** Task statement **
For each entry, output its words exactly and leave any picture behind.

** Record excerpts **
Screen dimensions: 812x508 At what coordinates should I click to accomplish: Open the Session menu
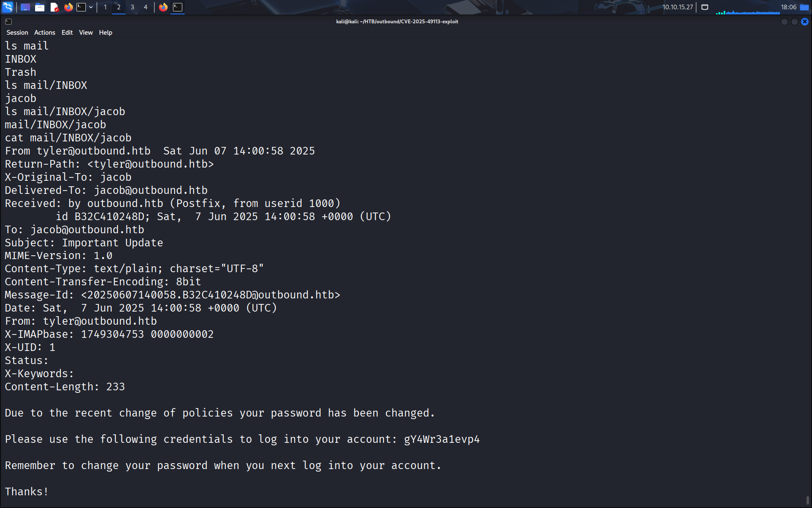[x=17, y=33]
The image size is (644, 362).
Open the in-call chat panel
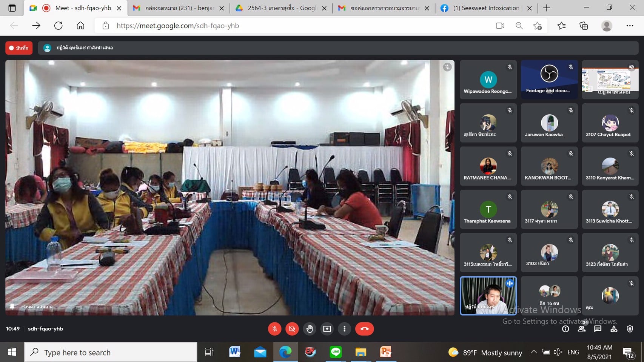[598, 329]
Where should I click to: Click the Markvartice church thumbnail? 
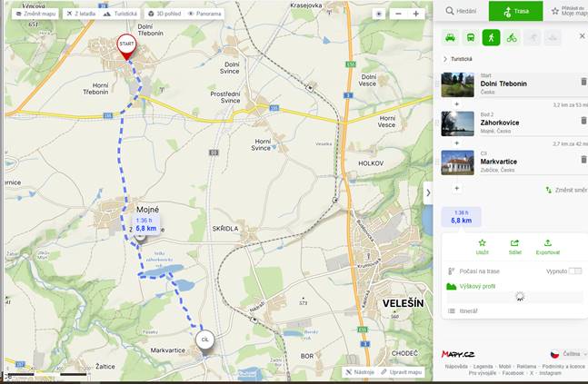pos(457,162)
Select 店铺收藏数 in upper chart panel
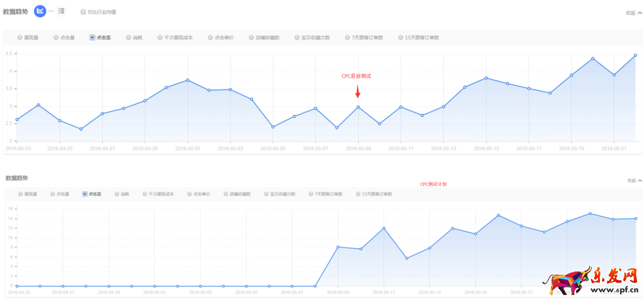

** Exercise solution **
Screen dimensions: 812x508 At what coordinates should I click to accomplish: Open the Session menu
[x=17, y=33]
The image size is (644, 362).
Open the in-call chat panel
[598, 329]
Where should I click to: Click the Markvartice church thumbnail? 
pos(457,162)
Select 店铺收藏数 in upper chart panel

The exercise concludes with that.